The State Hygienic Lab (SHL) has confirmed WNV in a Ringgold County woman. Iowa reported 15 human WNV cases in 2014.
“This West Nile case should serve as notice that the virus is out there and Iowans should take precautions,” said Iowa Department of Public Health (IDPH) Medical Director, Dr. Patricia Quinlisk.
West Nile Virus (WNV) was first isolated in a woman in the West Nile district of Uganda in 1937, according to the World Health Organization. In 1999 a WNV circulating in Israel and Tunisia was imported in New York producing a large and dramatic outbreak that spread throughout the continental United States of America (USA) in the following years.

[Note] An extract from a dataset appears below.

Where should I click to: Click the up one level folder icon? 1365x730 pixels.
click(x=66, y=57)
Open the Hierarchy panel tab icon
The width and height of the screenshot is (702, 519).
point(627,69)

West Nile virus is usually spread by the bite of a mosquito that has fed on an infected bird. In very rare cases, West Nile virus can be spread through: blood transfusion, organ or tissue transplants, pregnancy (from mothers to unborn babies), breast milk and exposure of laboratory workers to infected medical specimens.
Symptoms can range from mild to severe. Most people (70 percent to 80 percent) who are infected with West Nile virus have no symptoms. Some people have mild symptoms that can include: fever, headache, body aches, mild rash and swollen lymph glands. The first symptoms usually appear within 2 to 15 days after infection.
Anyone infected with West Nile virus can be at risk of developing more severe symptoms and health effects. Adults 50 years or older and those with underlying conditions or weaker immune systems, however, are at greater risk.
Very few people (fewer than 1 percent of people infected with the virus) will develop severe symptoms and health effects. In many of these cases, the infection can affect the central nervous system. This is the nervous system tissues in the brain and spinal cord).
Iowa health officials offer the following recommendations to reduce your risk for WNV:
Use insect repellent with DEET, picaridin, IR3535, or oil of lemon eucalyptus. Always read the repellent label and consult with a health care provider if you have questions when using these types of products for children. For example, DEET should not be used on infants less than 2 months old and oil of lemon eucalyptus should not be used on children under 3 years old.
Avoid outdoor activities at dusk and dawn when mosquitoes are most active.
Wear long-sleeved shirts, pants, shoes, and socks whenever possible outdoors.
Eliminate standing water around the home because that’s where mosquitoes lay eggs. Empty water from buckets, cans, pool covers and pet water dishes. Change water in bird baths every three to four days.